Lo de los presos sin duda está relacionado con el hecho de que los japoneses son el pueblo más longevo del mundo.
Pero los españoles estamos cerca.
Somos el cuarto país con más esperanza de vida del planeta, tras Suiza y Singapur, y, según un estudio de The Lancet, podemos alcanzar el primer puesto en 2040.
O sea: es muy posible que, en efecto, mi generación bata los récords en ancianidad, esto es, en carcamales hechos polvo, viviendo solos, indefensos y con pensiones de miseria.
Si es que aún tenemos pensiones.
Hurra por ese primer puesto.
Antes llegar a viejo era un orgullo, pero ahora ser viejo es un problema.
Y la sociedad envejece a toda prisa.
Hoy la media de edad del país es de 43 años, mientras que en 1970 era de algo menos de 33 años.
Por añadidura, los octogenarios son ya el 6% de la población, y hay más de 11.000 centenarios en nuestro país, la mayoría mujeres, porque superamos en longevidad a los hombres en un 32%, y la diferencia es mayor conforme aumenta la edad.
Pero ese triunfo de la resistencia no es por lo general un regalo, porque vivimos mucho pero en malas condiciones.
Físicas y económicas.
Y es que ser viejo es muy caro.
La estancia en esa casa de los horrores que era Los Nogales podía llegar a costar más de 2.000 euros al mes.

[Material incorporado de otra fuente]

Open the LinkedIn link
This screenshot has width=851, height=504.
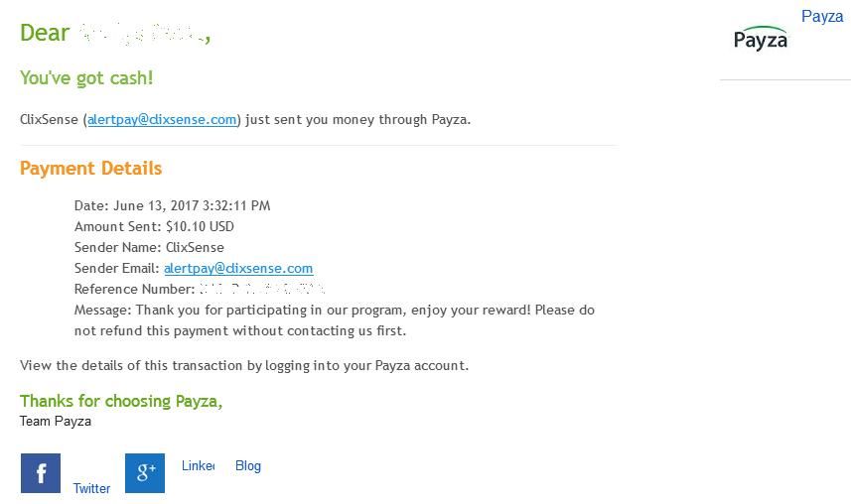(198, 465)
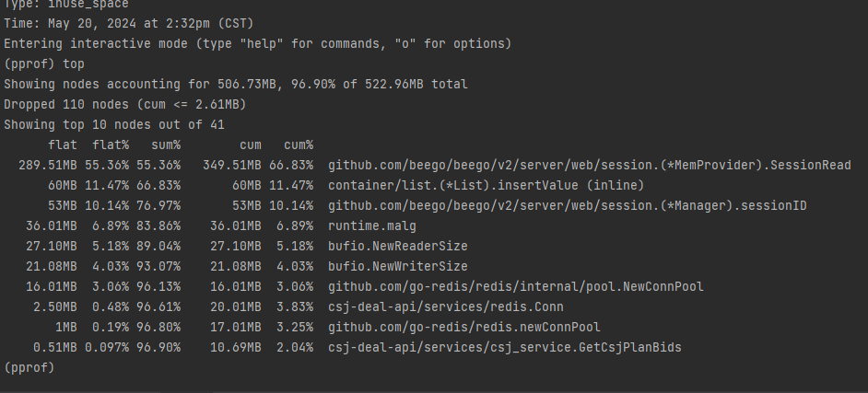
Task: Click bufio.NewWriterSize in the output
Action: 397,266
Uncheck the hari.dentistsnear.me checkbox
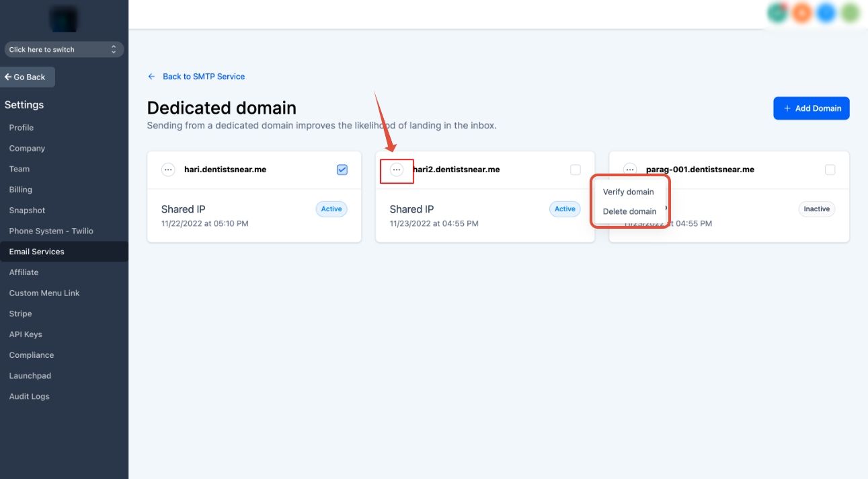Viewport: 868px width, 479px height. (x=342, y=170)
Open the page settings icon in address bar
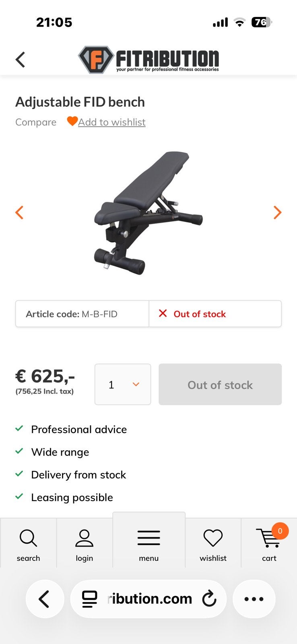This screenshot has width=297, height=644. click(89, 599)
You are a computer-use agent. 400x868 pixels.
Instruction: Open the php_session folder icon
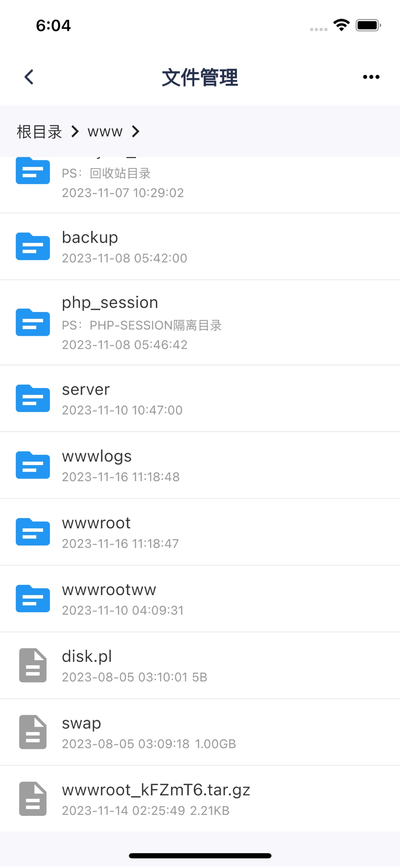[33, 322]
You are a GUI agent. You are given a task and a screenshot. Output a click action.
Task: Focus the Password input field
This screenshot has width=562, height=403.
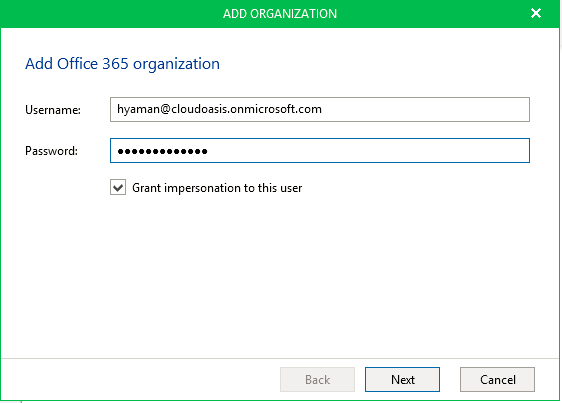320,151
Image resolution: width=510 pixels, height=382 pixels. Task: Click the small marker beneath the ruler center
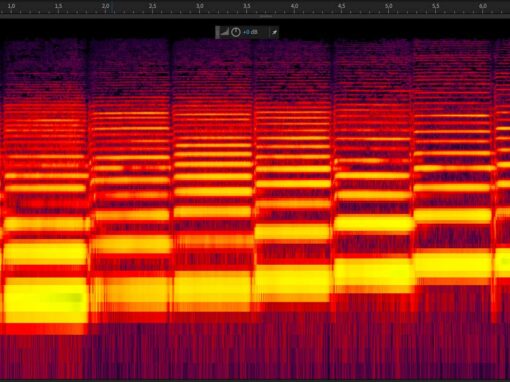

Según el CSIC, hay cerca de 370.000 plazas en residencias geriátricas, 4 por cada 100 ancianos, incluyendo privadas y públicas.
No parecen muchas. De cuando en cuando saltan a los medios denuncias de malos tratos en esos centros, y, reconozcámoslo, todos sospechamos que pueden ser más habituales de lo que parece. Todos intentamos no pensar en esos aparcaderos de seres indefensos que, por otra parte, muchas veces son inevitables, porque el estado del anciano impide su cuidado en casa.
Según un informe del CSIC (Centro Superior de Investigaciones Científicas) de 2019, en España hay casi nueve millones de personas mayores de 65 años, un 19% de la población.
Los Nogales ha sido un caso clamoroso y los empleados investigados por la Fiscalía, Mónica Moya Pérez, Bryan Israel Noboa Calle y María Josefa Trueba López, están acusados de comportamientos de un sadismo repugnante.
A ellos los despidieron, pero aún más grave me parece que la dirección de la residencia no cursara a la comunidad las denuncias recibidas.
Aterra pensar que sin duda conocemos, sin saberlo, a gente así de (supuestamente) mala.
Gente que ejerce el daño y gente que prefiere mirar hacia otro lado. Y siendo todo esto doloroso y terrible, aún hay algo peor, y son todos esos ancianos que no tienen a nadie y que viven encerrados en sus casas, llenos de pena y miedo por su debilidad y su abandono.
Tan presos como los reclusos japoneses y dependiendo de la generosidad de una vecina que les suba la compra de vez en cuando (el 17% de los hombres mayores y el 30% de las mujeres viven solos).
Pero todos estos, claro, nos hacen el favor de sufrir en silencio y en la invisibilidad de sus domicilios. Su dolor nunca llegará a la Fiscalía.
Son nuestros maltratados.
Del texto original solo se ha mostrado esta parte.